The UFOs arrived in westmost Portsmouth and landed, inappropriately, in the  Presbyterian Church's parking lot. Presbyterians believe in your right to believe in UFOs but do not, themselves, believe in them. Much later on we would all have a chuckle over this irony. Witnesses reported the enigmas emerged from the spaceship at an alarming speed. Each appeared to be long toothed with hair resembling spears possibly from some aloe-type plant. Their torsos seemed covered in a bluish material much like sea-weed.  Their heads had three, arching antennas protruding out and at the ends of which were what could be described as flowers, maybe from the same family as the zinnia. The creatures were thief-walking and seemed somehow already conquered. 
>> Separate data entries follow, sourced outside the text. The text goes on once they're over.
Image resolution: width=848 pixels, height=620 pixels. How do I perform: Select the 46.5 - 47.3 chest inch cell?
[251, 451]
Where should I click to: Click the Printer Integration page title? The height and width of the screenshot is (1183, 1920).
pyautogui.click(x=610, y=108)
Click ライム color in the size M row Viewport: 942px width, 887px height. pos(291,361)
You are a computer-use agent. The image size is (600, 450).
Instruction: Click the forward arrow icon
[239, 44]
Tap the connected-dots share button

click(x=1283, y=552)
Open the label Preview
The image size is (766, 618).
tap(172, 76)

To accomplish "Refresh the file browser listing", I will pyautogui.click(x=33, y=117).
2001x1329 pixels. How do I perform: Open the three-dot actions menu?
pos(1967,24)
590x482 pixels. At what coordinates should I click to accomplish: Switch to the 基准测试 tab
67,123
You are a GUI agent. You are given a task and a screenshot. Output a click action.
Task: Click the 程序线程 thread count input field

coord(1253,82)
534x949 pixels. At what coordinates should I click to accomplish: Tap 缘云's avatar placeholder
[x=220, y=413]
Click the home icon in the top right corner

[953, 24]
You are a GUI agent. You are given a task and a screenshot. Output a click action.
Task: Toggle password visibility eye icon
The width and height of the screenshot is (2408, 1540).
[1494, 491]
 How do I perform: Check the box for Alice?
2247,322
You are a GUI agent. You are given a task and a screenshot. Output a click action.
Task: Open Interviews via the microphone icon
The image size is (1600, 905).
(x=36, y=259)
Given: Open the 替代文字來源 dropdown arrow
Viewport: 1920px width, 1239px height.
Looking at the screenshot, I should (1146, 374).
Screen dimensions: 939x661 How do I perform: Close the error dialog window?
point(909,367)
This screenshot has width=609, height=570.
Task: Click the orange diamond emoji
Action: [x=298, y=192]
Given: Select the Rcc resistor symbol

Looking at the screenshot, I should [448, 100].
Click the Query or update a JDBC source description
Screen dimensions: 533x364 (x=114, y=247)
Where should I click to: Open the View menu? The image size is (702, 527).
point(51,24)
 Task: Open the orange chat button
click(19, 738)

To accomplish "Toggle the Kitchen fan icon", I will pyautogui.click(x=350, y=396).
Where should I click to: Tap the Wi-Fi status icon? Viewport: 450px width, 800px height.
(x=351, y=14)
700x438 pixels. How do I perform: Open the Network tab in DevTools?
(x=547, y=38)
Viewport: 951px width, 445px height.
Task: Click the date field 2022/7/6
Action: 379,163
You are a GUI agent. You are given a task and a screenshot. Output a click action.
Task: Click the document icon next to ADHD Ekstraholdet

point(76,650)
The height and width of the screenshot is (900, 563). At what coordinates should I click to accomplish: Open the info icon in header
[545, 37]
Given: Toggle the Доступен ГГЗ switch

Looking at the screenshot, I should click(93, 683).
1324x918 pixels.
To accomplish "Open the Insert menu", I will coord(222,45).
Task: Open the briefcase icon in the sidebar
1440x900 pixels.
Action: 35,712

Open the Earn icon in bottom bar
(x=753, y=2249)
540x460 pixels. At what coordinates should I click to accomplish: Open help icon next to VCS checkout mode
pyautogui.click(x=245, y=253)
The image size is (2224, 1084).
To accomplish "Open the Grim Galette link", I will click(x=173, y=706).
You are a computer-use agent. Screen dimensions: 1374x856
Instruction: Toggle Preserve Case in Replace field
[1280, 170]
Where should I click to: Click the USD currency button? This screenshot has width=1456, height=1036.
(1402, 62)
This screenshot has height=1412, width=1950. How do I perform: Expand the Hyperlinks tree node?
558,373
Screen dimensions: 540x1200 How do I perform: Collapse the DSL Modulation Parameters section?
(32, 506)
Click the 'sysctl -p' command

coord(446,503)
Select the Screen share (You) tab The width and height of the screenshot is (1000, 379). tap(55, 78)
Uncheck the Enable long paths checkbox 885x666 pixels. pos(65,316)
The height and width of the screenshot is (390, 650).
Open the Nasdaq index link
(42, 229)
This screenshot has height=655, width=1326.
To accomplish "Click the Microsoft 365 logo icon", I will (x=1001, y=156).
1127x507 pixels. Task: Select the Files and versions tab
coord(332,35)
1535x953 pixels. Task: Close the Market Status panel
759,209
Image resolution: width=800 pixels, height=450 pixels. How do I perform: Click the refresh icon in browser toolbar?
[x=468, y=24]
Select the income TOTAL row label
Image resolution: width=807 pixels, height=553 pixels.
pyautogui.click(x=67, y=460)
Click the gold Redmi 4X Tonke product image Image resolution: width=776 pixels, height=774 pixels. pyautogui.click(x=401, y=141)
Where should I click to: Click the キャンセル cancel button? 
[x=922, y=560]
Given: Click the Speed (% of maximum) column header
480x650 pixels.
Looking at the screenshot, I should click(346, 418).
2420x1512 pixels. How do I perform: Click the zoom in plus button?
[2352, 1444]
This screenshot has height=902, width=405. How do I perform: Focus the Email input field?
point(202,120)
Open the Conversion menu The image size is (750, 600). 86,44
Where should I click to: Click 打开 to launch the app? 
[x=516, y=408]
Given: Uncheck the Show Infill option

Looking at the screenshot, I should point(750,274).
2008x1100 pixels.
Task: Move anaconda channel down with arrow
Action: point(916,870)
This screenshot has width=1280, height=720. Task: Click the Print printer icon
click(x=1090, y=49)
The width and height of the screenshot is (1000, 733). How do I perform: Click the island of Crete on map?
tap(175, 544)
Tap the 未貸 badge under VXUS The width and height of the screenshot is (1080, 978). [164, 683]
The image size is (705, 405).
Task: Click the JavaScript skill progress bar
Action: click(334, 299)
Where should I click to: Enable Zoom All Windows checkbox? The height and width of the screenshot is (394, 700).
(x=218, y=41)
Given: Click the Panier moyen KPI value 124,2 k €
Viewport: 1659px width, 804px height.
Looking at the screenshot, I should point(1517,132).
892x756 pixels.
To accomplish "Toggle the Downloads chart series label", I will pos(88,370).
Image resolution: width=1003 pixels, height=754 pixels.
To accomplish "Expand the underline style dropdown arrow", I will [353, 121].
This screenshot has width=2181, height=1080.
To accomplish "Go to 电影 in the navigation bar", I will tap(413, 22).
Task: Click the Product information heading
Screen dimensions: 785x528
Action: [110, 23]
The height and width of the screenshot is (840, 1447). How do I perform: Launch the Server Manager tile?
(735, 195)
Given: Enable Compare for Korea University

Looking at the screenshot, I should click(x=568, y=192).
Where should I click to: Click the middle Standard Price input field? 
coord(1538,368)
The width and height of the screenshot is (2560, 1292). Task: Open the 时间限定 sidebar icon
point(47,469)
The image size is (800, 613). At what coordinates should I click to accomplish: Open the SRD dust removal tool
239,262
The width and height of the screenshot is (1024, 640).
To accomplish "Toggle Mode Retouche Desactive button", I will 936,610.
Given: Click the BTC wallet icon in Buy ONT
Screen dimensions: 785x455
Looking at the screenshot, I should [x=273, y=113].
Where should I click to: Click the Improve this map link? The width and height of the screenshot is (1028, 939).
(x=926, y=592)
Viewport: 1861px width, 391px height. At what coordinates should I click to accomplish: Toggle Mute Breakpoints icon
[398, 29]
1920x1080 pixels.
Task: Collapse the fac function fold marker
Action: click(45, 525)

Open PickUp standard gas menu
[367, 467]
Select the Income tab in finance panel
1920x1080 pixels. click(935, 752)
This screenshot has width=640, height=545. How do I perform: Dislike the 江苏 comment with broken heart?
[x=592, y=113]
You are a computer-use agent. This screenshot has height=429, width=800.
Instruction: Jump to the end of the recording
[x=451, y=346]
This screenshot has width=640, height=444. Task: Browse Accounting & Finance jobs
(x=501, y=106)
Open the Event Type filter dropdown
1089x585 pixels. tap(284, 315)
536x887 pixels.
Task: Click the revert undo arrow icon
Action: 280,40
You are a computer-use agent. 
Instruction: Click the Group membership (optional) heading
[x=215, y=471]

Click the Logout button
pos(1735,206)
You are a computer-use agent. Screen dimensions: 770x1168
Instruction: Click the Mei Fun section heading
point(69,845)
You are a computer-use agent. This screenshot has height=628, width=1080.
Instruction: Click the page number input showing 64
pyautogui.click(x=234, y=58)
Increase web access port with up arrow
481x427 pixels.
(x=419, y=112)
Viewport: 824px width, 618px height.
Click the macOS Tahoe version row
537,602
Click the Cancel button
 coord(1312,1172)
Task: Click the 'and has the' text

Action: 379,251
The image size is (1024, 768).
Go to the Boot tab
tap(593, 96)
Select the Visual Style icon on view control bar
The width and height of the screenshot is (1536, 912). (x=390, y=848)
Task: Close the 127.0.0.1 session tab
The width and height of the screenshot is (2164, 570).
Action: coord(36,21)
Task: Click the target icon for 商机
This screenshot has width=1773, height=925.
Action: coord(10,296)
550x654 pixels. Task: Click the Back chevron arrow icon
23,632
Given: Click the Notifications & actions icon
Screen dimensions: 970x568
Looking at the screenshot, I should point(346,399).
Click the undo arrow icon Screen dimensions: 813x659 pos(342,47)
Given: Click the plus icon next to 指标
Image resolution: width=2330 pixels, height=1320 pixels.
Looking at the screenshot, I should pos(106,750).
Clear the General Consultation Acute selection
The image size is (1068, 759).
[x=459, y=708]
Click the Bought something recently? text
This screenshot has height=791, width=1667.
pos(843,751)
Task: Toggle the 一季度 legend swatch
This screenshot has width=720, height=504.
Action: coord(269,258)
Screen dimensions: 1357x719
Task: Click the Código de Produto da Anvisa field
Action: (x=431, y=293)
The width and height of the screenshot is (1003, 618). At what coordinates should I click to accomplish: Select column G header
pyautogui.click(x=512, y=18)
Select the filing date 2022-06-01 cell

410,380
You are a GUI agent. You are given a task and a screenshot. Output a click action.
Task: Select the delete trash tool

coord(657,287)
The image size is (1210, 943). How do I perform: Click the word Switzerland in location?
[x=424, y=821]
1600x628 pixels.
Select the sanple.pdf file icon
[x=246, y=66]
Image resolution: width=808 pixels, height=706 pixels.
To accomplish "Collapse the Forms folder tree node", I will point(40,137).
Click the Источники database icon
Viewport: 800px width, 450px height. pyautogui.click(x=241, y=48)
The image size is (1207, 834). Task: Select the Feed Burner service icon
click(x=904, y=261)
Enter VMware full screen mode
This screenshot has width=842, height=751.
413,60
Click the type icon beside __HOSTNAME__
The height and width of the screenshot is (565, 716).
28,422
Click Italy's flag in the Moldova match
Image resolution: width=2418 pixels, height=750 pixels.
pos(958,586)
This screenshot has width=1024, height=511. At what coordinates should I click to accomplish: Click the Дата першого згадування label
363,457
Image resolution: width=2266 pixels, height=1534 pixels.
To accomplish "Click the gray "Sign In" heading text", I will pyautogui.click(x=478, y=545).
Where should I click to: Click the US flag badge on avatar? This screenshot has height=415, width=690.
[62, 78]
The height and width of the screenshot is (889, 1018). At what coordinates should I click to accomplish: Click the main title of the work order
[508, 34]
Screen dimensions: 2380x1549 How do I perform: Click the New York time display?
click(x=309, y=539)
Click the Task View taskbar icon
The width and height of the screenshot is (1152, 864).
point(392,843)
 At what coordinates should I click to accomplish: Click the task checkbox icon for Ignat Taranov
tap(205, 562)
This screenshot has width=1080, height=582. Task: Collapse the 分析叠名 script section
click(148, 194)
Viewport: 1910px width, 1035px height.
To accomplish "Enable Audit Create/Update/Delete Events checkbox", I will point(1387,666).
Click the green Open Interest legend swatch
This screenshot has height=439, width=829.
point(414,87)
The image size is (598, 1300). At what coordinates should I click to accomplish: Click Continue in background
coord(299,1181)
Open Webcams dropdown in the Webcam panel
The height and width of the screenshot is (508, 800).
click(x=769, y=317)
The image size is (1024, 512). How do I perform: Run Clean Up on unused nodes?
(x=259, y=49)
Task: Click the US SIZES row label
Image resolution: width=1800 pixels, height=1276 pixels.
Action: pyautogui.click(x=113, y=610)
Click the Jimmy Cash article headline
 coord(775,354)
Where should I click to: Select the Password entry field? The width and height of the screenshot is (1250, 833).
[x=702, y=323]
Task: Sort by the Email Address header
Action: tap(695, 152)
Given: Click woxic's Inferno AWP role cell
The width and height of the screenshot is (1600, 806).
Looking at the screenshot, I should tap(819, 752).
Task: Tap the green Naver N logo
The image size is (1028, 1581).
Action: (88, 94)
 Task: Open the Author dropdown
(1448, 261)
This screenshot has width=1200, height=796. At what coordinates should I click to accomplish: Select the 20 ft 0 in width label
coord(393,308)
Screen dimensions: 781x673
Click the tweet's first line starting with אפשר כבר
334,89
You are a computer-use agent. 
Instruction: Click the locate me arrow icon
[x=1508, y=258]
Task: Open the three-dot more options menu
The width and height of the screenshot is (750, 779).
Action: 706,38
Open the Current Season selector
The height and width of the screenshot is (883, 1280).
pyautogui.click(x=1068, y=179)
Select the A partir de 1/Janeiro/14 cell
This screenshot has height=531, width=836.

The farmers and their sons and their nephews and the ex-presidents of the bank and the newspaper editor all piled into the streets and endeavored to communicate with the visitors. After a barrage of foreign words all meaning hello, some guy who was a part-time astronomer recommended that music might reach them. He said music was mathematical and might be interpreted as communication.  First they tried Blue Danube but ultimately it was one of Bach's less-famed works that struck a chord.

The nuanced sounds had a nurturing effect, a primer-perfect, rendering the visitors to be as harmless as the local nats. A few of them began to weep, if it can be said that aliens actually cry. Out of these cavities on their faces an argillaceous substance seeped and dropped to the ground. Soon all of them followed suit. On-watchers were offended by the widerlichen. Simultaneously, the visitors slowed down ten-fold until they appeared to be veritable sludge and no longer the harbingers of death. At that point, it was quite convenient to just tip each one of them over which was no manhood's challenge by any definition.

Later, the territories would report the event as an invasion, an edith, but that would be a complete misnomer. Thereto, goes much of the general reporting and the habits of media these days. Exaggeration staves off boredom and emptily offers nothing of substance in return. Perhaps this is why newspapers are going by the wayside, putting the emphasis on the wrong part of the story.

No one bothered to question what was discovered in the spaceships afterwards. Reams and reams of bright yellow, fabric bolts. Brocades. All in helloi designs. Enough to cover half a football field.